## [Instructions to follow]
The answer should consist of the records below, repeated exactly, and no pictures.

## [Dataset content]
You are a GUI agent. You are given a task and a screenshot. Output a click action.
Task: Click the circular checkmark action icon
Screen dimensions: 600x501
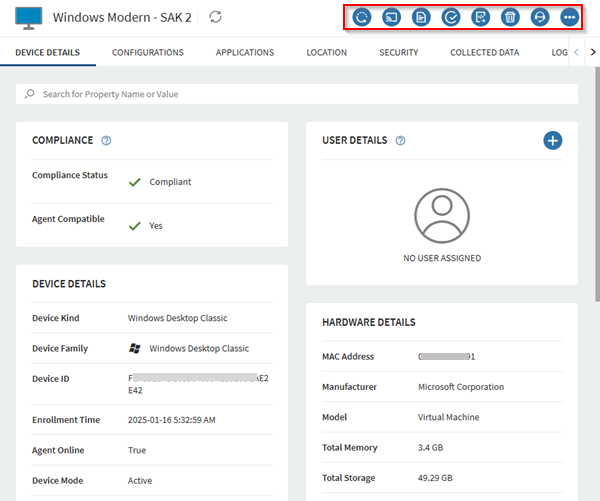(x=451, y=17)
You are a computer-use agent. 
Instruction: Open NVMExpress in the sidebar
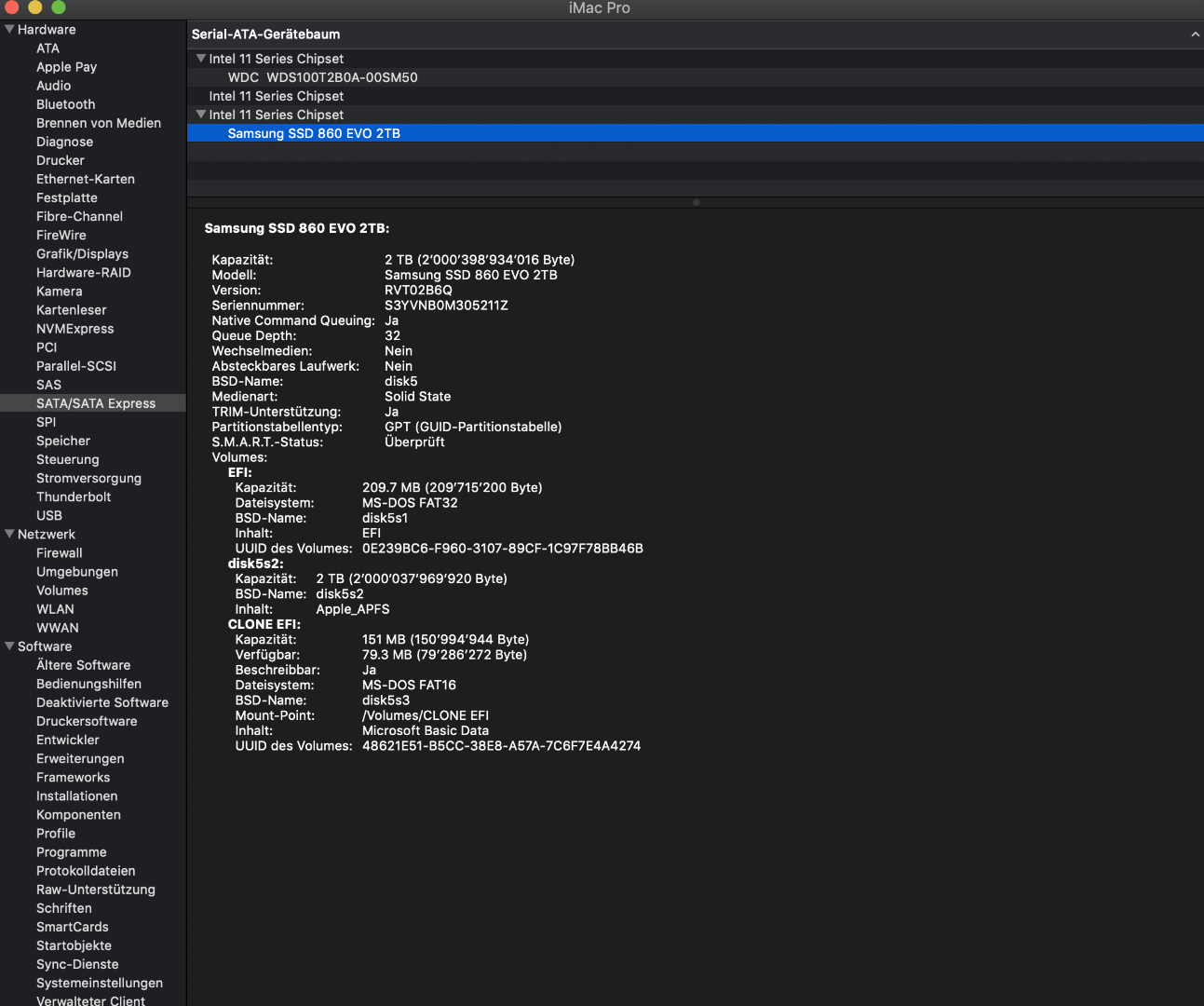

## [Solution for this exercise]
You are a GUI agent. You are given a task and a screenshot. Output a click action.
Task: Click the circular checkmark action icon
Screen dimensions: 600x501
(x=451, y=17)
You are a computer-use agent. 
Instruction: Open NVMExpress in the sidebar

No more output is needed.